I was in Dubuque, Iowa, helping install an art exhibit, “Moved by the Machine,” curated by my dear and extraordinarily talented cousin Josephine Shea. Two Steiglitz photos were on display, accompanied by art devoted to the American (and in some cases, European) fascination with the automobile. There had been a cross-country road trip in which I picked up and delivered Shannon Goff’s cardboard “Dashboard”, six feet of cardboard sculpted into a larger than life, yes, dashboard, from Boston to Detroit, then collected the curator and more art and drove through Chicago to Dubuque to the museum. Two days later, I was helping to finish the installation and write labels and vinyl text while I soaked in the interplay of sculpture, painting, photography, video, and bird calls. And O’Keeffe’s hand in Stieglitz’s image hummed in me.

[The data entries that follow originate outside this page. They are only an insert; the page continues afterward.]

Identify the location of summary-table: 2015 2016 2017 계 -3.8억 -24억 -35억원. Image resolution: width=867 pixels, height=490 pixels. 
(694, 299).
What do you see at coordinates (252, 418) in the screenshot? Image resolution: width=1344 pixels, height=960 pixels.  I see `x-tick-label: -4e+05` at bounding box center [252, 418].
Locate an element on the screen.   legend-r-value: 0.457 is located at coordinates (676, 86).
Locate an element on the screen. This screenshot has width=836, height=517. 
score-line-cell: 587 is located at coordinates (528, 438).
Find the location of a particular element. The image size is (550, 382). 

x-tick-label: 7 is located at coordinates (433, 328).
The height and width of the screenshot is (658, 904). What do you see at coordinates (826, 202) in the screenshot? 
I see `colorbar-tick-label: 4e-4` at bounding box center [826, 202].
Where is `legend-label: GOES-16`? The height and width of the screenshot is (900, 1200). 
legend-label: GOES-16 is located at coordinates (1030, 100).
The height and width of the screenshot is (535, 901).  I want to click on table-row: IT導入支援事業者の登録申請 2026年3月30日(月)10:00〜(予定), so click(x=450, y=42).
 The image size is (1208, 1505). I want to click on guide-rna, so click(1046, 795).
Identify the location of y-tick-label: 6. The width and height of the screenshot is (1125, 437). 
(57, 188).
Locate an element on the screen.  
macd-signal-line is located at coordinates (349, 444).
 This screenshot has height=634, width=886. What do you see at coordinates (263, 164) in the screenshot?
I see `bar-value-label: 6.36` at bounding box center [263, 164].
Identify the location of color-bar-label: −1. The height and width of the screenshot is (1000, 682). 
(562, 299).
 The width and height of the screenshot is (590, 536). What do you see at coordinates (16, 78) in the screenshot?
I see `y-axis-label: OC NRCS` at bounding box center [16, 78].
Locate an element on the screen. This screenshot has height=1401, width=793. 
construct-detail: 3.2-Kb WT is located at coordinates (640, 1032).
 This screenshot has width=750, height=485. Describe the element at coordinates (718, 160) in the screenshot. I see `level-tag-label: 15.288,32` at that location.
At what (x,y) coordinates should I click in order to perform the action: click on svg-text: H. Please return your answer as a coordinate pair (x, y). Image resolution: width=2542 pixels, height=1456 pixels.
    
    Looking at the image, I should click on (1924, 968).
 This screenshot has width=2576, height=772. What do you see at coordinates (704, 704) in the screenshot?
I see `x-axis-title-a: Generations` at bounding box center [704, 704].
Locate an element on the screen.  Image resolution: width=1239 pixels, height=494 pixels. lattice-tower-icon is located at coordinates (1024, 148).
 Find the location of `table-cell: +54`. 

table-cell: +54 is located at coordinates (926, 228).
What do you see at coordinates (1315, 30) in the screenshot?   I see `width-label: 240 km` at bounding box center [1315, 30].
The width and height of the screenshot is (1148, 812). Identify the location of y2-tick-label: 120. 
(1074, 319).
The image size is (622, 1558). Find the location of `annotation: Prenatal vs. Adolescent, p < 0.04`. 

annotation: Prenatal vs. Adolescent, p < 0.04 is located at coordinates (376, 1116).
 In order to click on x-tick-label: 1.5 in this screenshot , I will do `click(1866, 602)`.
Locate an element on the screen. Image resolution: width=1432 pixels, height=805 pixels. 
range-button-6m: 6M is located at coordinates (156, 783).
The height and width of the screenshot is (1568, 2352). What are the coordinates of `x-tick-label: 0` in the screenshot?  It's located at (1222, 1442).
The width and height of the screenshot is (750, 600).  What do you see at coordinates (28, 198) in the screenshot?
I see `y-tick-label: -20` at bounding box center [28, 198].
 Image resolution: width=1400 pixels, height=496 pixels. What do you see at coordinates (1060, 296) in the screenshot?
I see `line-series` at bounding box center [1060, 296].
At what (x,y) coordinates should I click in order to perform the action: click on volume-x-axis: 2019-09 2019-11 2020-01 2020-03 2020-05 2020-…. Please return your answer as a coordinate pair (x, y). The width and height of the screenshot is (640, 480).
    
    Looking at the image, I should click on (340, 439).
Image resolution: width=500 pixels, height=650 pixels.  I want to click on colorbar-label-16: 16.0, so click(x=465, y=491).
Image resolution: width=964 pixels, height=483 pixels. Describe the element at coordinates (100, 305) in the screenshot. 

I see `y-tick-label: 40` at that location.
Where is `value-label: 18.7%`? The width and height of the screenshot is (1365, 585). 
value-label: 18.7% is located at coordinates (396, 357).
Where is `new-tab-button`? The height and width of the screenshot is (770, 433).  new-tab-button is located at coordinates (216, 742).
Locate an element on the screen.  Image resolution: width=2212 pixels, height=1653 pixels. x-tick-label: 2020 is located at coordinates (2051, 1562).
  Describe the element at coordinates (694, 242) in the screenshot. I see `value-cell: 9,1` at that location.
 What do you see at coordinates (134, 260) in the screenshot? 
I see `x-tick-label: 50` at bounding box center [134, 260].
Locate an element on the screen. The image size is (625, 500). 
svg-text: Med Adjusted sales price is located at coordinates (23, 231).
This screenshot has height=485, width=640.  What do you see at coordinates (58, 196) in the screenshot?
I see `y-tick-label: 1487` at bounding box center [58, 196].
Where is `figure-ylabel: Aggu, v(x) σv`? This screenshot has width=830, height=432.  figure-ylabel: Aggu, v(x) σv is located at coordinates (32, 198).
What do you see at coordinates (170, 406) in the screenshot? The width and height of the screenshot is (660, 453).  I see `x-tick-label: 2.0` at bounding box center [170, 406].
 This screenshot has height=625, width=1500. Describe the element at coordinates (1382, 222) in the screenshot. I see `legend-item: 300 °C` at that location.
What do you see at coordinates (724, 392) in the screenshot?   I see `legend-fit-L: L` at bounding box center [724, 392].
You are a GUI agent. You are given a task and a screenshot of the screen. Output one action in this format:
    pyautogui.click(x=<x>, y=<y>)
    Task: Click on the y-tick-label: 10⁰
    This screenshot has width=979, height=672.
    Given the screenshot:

What did he do, drag her by the wrist from her easel and canvas out to place her hand on the car? She must not have been painting: nothing is caught in her knuckles; nothing clings to her cuticles. Yet what impatience must she have breathed to be pulled into his work when so much of her own remained to be done!

Yes, projection, projection, projection. And yet, imagine the push and pull so often written about, these two visual artists with such different creative compulsions, generational assumptions, married in spite of their individuality, partnered in spite of each wanting to lead. And so, “Matrimony”: competing arts, visions, and perceptions of the hand. For one an object to portray as an image, for the other, a tool to create images. And for both, this tension of relation between man and woman, man/woman and machine, the viewer and the viewed. The placement of the represented to be presented. What we look at tells us so much about who we are.